In International Development Law: Rule of Law, Human Rights and Global Finance, Sarkar catalogues the growth and eventual intersection of finance, human rights, and development throughout the latter half of the twentieth century. Sarkar writes with the experience of a practitioner and the intellectual curiosity of an academic, and this book addresses both practical and theoretical concerns well beyond the field of development law.
The book is principally divided into two halves; the first half focuses on the rule of law and its role in development theory, while the second half is devoted to international financial architecture, predominantly under the guidance of the World Bank and the International Monetary Fund. Within the subfield of “rule of law”, Sarkar gives passing attention to a number of relevant political and economic theories upon which development discourse is often based. More specifically, dependency theory, modernization theory, neoclassical economics, structuralism, and institutional economics are succinctly framed within the historical context of international development law. In this sense, Sarkar balances both pragmatic and philosophical motivations for the Bretton Woods system, invoking financial reports authored by Goldman Sachs alongside Lockean and neo-Marxist theory.
The second half of the book is devoted to international financial architecture, and it provides a case-study-based component to the often abstract theories relied upon in the preceding chapters. Through the lens of Latin American and Asian financial crises, Sarkar paints the inner workings of the International Monetary Fund, its role in the financial crises of the past several decades, and several major critiques of the Fund. The section on international borrowing is punctuated with chapters on privatization and emerging capital economies. Though the second half of the book is largely a series of case-studies, Sarkar takes the opportunity to introduce a handful of theories that undergird the discourse associated with the privatization of the last three decades and the growth of the capital markets in developing countries.
International Development Law is well researched and wide-ranging. It strings together a broad base of topics over a significant timeline. At different times, the text reads like an inventory of political economy, an introductory economics textbook, a treatise on development law, an encyclopaedia of financial crises, a primer on foreign direct investment, and a guide to the anatomy of development institutions. As the book progresses, it transitions from broad, conceptual, and historical to narrow, topical, and contemporary, and herein lies both its strength and its shortcoming. Sarkar endeavours to provide foundational theories of political and economic development alongside examples in modern practice. To this end, she is able to contrast contemporary Scandinavian economic policy with Hobbesian liberalism or explain the role of Keynesianism in the loan repayment policies of the International Monetary Fund, knowing full well that the requisite theories have been covered earlier in the text. The downside to such an approach is that Professor Sarkar is unable to devote more than a page to neoclassical economic theory or the Washington Consensus. Similar neglect befalls the role of institutional economics (with no reference to the field of study by name, merely a reference to Douglass North). Even dependency theory and modernization theory, two opposing balusters of international development theory, are afforded only several pages each.

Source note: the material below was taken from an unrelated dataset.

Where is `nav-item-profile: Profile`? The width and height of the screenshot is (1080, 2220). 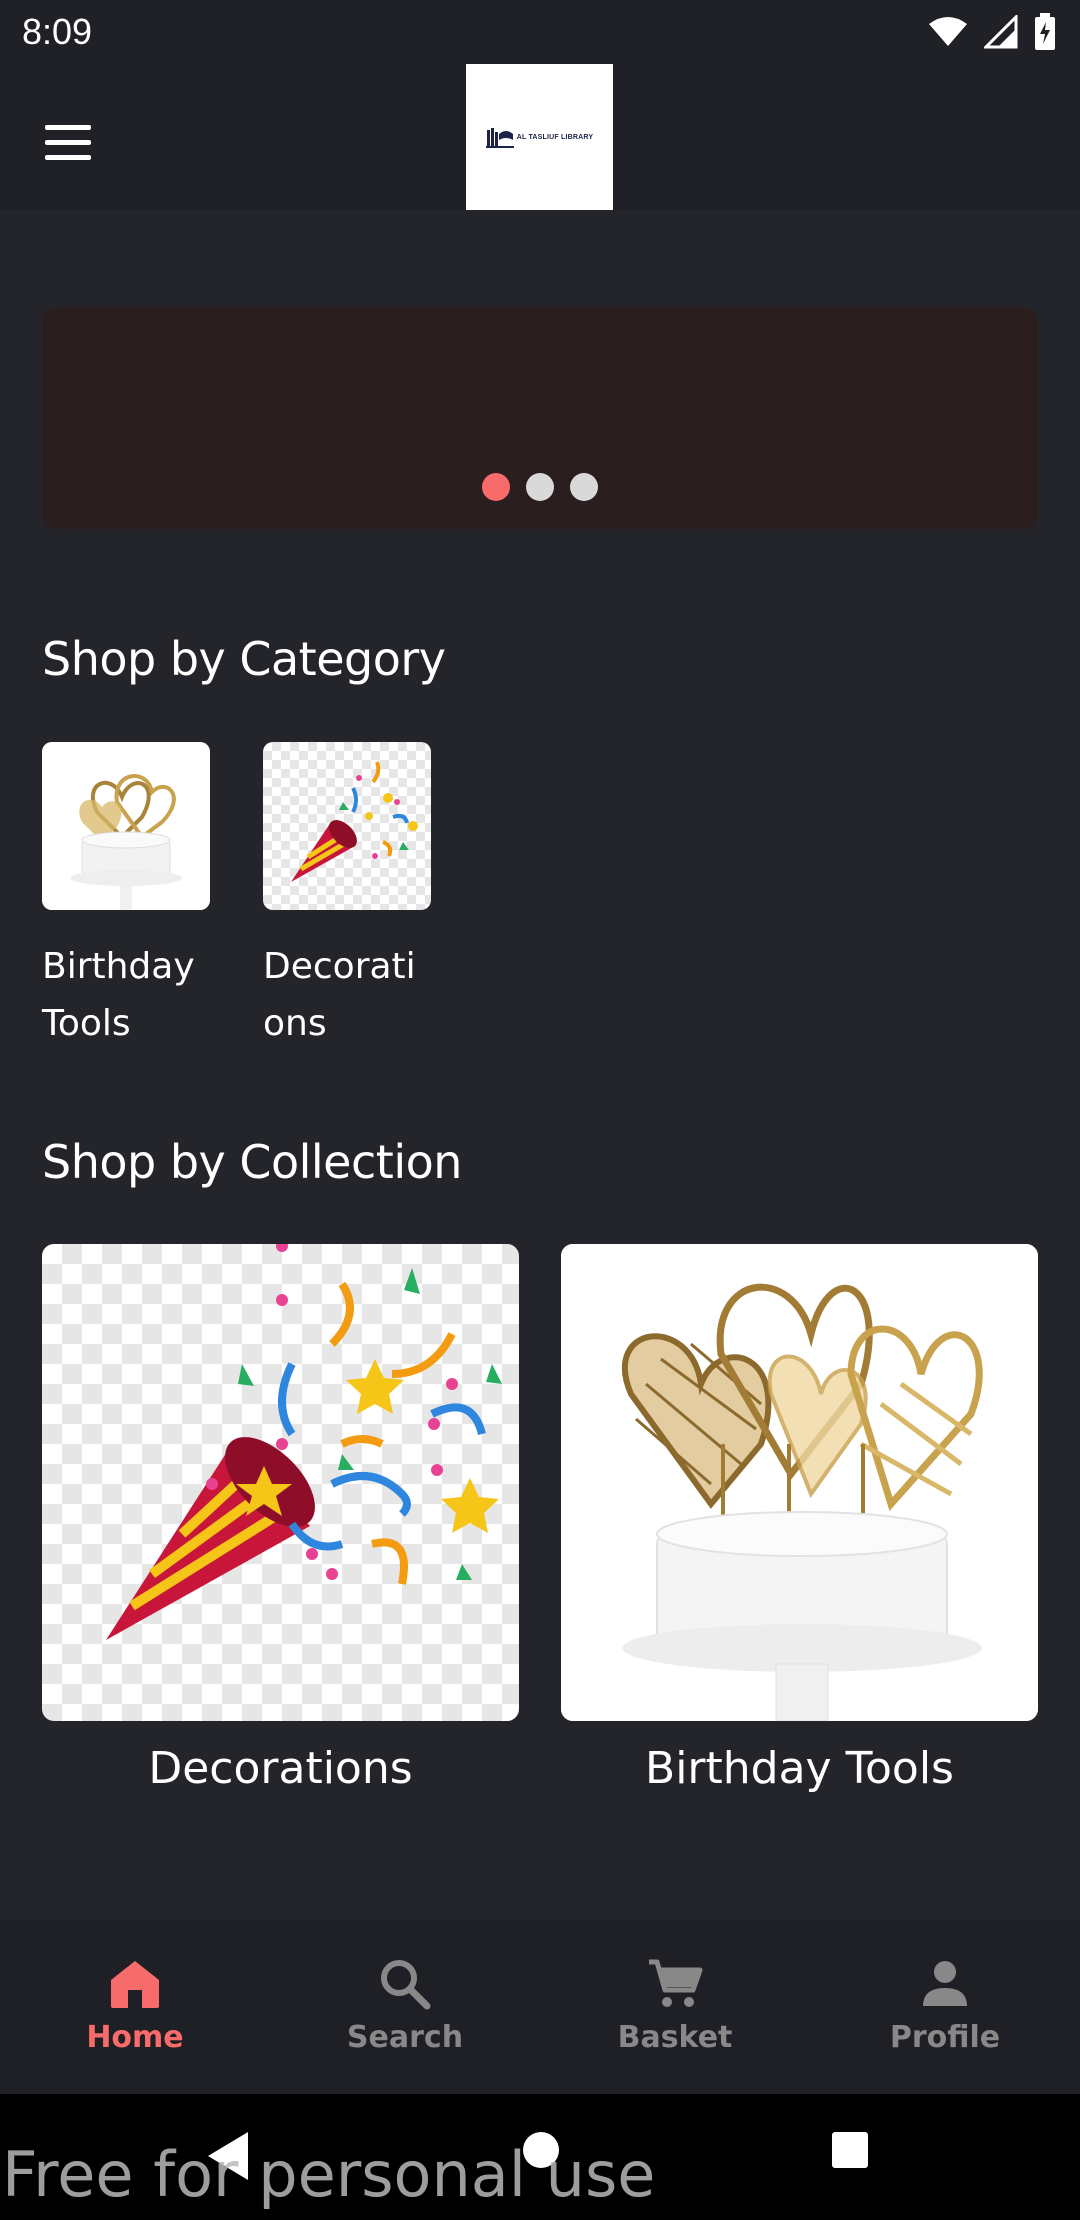 nav-item-profile: Profile is located at coordinates (945, 2007).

Though much of International Development Law is retrospective, Sarkar peppers the text with her own proposals for the future of international development policy. Specifically, her suggestion for the establishment of a World Bank Appellate Body is an interesting proposition that emerges quietly toward the end of the chapter on substantive norms. The same is true of her approach to rule of law reform; this proposal is discreetly inserted between historical anecdotes. In fact, the largest criticism of International Development Law is that it perhaps bites off more than it can chew in 479 pages. The first half of the book correctly isolates the relevant theories upon which the field of development law relies, but many theories are offered only short shrift given Professor Sarkar’s ambitions. The latter half of the book is a fascinating and detailed account of at least a dozen applications of development theory in practice, but any single story could likely occupy the space afforded to the entire section. Ultimately, the book reads as one part treatise and one part pop-economics text. Both are well done, either could occupy several hundred pages alone, but to some extent, the existence of each works to the detriment of the other. Regardless, International Development Law likely represents a judiciously navigated middle ground between a textbook in a field where textbooks are too rare and a pop-economics book in a field where pop-economics books are too common.